◆ EXERCISE MATERIAL:
--------------------------------------------------

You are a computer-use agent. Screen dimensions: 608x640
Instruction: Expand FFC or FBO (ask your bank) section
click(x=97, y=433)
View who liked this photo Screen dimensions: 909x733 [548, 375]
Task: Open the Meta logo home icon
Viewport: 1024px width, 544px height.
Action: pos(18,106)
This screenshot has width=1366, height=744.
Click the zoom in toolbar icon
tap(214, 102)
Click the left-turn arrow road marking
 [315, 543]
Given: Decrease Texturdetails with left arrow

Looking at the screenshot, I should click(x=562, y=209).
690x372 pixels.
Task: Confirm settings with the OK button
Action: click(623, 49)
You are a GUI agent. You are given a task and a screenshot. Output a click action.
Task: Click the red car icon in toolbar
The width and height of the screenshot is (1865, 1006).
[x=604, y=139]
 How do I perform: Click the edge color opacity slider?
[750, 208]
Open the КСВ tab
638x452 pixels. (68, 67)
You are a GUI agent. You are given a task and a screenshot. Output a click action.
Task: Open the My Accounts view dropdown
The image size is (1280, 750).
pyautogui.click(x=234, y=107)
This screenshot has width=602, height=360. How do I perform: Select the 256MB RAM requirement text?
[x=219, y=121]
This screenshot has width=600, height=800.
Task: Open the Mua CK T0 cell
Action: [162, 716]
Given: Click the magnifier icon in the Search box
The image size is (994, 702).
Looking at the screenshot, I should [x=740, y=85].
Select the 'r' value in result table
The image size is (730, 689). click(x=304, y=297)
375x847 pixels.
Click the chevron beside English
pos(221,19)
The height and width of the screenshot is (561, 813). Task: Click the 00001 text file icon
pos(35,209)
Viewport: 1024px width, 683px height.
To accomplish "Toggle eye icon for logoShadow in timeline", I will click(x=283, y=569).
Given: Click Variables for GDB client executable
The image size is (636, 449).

--------------------------------------------------

◆ PROBLEM: All of the entries above need to be reproduced exactly.

◆ YOUR RESPONSE:
You are a computer-use agent. Screen dimensions: 608x640
Instruction: Expand FFC or FBO (ask your bank) section
click(x=97, y=433)
View who liked this photo Screen dimensions: 909x733 [548, 375]
Task: Open the Meta logo home icon
Viewport: 1024px width, 544px height.
Action: pos(18,106)
This screenshot has width=1366, height=744.
Click the zoom in toolbar icon
tap(214, 102)
Click the left-turn arrow road marking
 [315, 543]
Given: Decrease Texturdetails with left arrow

Looking at the screenshot, I should click(x=562, y=209).
690x372 pixels.
Task: Confirm settings with the OK button
Action: click(623, 49)
You are a GUI agent. You are given a task and a screenshot. Output a click action.
Task: Click the red car icon in toolbar
The width and height of the screenshot is (1865, 1006).
[x=604, y=139]
 How do I perform: Click the edge color opacity slider?
[750, 208]
Open the КСВ tab
638x452 pixels. (68, 67)
You are a GUI agent. You are given a task and a screenshot. Output a click action.
Task: Open the My Accounts view dropdown
The image size is (1280, 750).
pyautogui.click(x=234, y=107)
This screenshot has width=602, height=360. How do I perform: Select the 256MB RAM requirement text?
[x=219, y=121]
This screenshot has width=600, height=800.
Task: Open the Mua CK T0 cell
Action: [162, 716]
Given: Click the magnifier icon in the Search box
The image size is (994, 702).
Looking at the screenshot, I should [x=740, y=85].
Select the 'r' value in result table
The image size is (730, 689). click(x=304, y=297)
375x847 pixels.
Click the chevron beside English
pos(221,19)
The height and width of the screenshot is (561, 813). Task: Click the 00001 text file icon
pos(35,209)
Viewport: 1024px width, 683px height.
To accomplish "Toggle eye icon for logoShadow in timeline", I will click(x=283, y=569).
Given: Click Variables for GDB client executable
The image size is (636, 449).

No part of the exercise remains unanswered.